The HTTP server is designed to listen for REST services and supports all GET, POST, PUT and DELETE operations which have been specified in the configuration file. Other than GET requests served by static files, all requests are treated identically.
The samples/connectivity_plugin/application/httpserver directory of your Apama installation includes a sample which demonstrate how to use the HTTP server connectivity plug-in to send and receive HTTP requests containing events into the correlator through various configurations. See the README.txt file included with the sample for complete instructions on how to run the sample application.
Note: The HTTP server connectivity plug-in does not support reliable messaging.
Swagger or OpenAPI 2.0 (OAS) is an open standard for defining REST APIs originally developed by the SmartBear company. The OAS, and the open source tools available, can be used to design, document, test and deploy the REST API for an application. The 3.0 specification (https://swagger.io/specification/) is being released at the time of writing, but it is backward compatible with the stable 2.0 specification (https://github.com/OAI/OpenAPI-Specification/blob/master/versions/2.0.md) used to author our small sample.

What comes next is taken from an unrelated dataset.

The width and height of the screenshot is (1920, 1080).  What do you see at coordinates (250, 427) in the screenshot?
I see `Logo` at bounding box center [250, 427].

The specification allows for the Swagger definition to be written in either YAML or JSON. We have chosen to deliver the Swagger definitions as JSON to disambiguate them from configuration files when they are deployed in the same directory. It is easy to convert between the two formats.
The specification allows the author to define the transport mechanism, data, requests, responses and to document the required REST API. There is an open source suite of tools that take this definition and allow it to be edited, documented and code to be generated (https://swagger.io/tools/). The editor is available as a web application or stand-alone and provides a representation of the definition that is interactive and informative. The editor allows the user to convert to and from JSON, generate server or client code, and generally manipulate the definition in intuitive and useful ways.
HTTP response codes
The transport returns a response to the client after HTTP parsing, but before processing by the correlator. We return a "202 Accepted" response to indicate that a failure may still occur later in processing the event. If there is a failure in parsing the HTTP part of the request, an error code is returned instead.
The various response codes that we currently support are described below.
202 Accepted
On a successful submission, this indicates that while we've accepted it, processing will occur later and we cannot guarantee completion.
401 Unauthorized
We have enabled HTTP basic authentication and the user either does not supply an Authorization header or it is incorrect.
405 Method Not Allowed
The request has a method we do not support (depending on what is configured in the configuration file).
400 Bad Request
Any other error we can conclusively say is due to a malformed request.
429 Too Many Requests
If too many authentication failures occur (maxAttempts), then requests are throttled for the defined cool-down period (coolDownSecs) to protect the running correlator. See Configuring the HTTP server transport for more information on the configuration options maxAttempts and coolDownSecs.
500 Internal Server Error
Any other error which occurs before we send the event into the correlator.